** Opening MATERIAL PROVIDED block **

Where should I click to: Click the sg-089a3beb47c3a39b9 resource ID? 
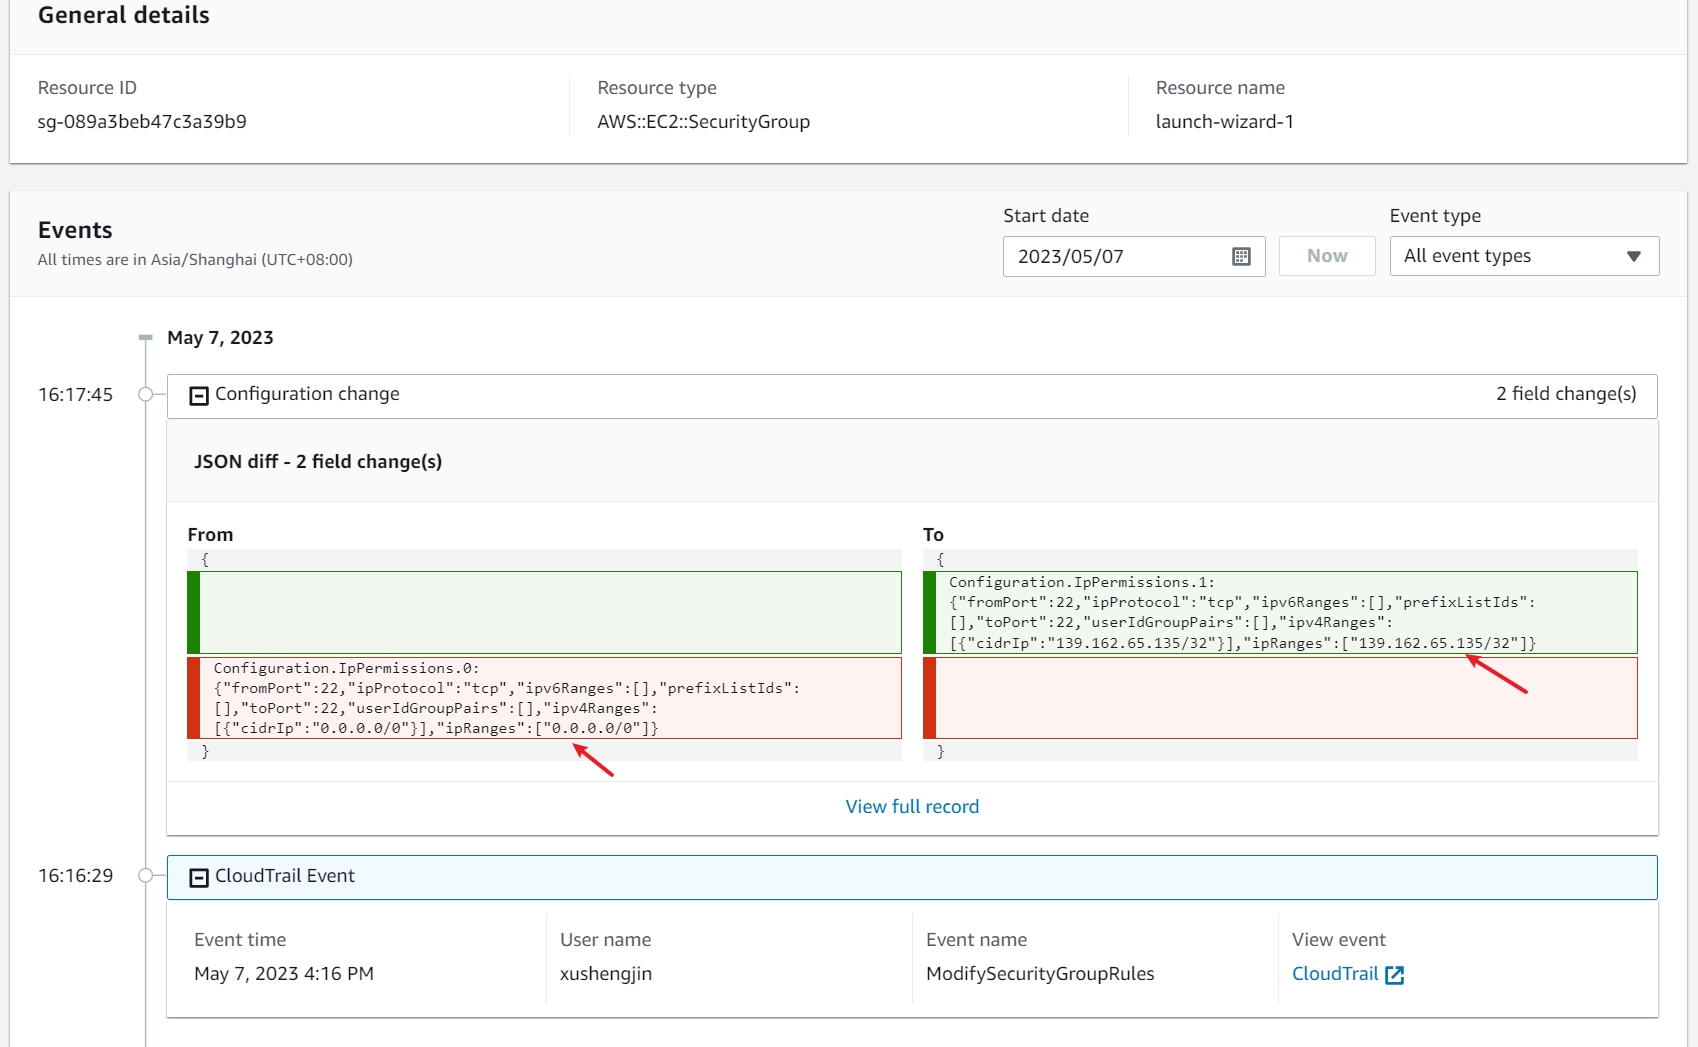click(x=142, y=122)
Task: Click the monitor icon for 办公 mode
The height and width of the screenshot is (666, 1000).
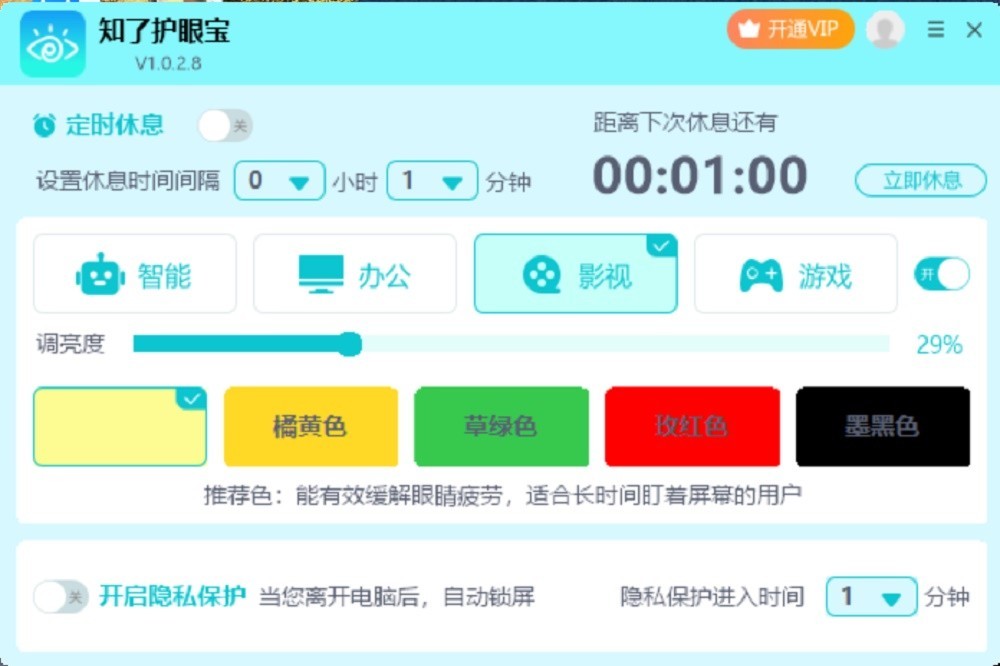Action: coord(321,274)
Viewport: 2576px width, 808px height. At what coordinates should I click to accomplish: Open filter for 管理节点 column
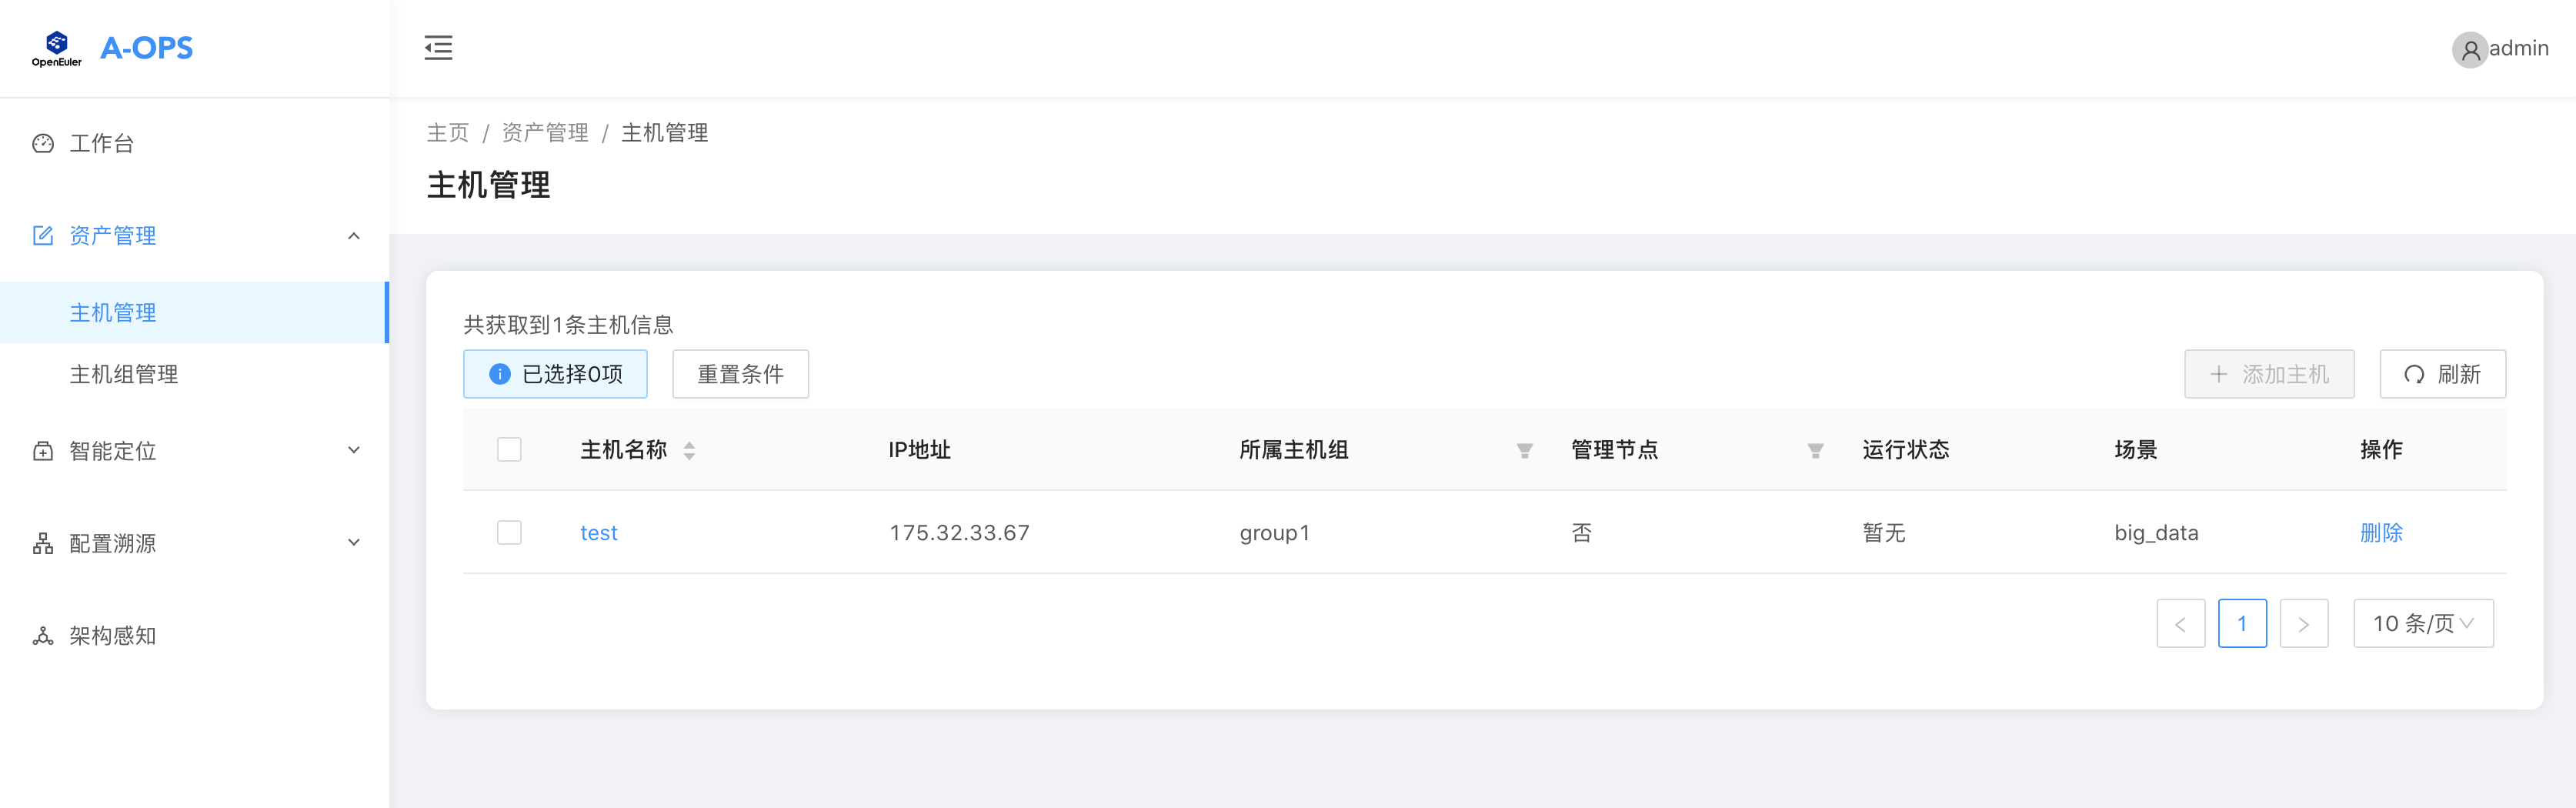tap(1815, 451)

** Closing MATERIAL PROVIDED block **

_THE PROBLEM:_
When you reach the line containing "The height and" in the entries above, please retype it and each line after it through the last one, exactly, without the pictures.

_WORKED SOLUTION:_
The height and width of the screenshot is (666, 1000).
Action: coord(321,274)
Viewport: 2576px width, 808px height. At what coordinates should I click to accomplish: Open filter for 管理节点 column
tap(1815, 451)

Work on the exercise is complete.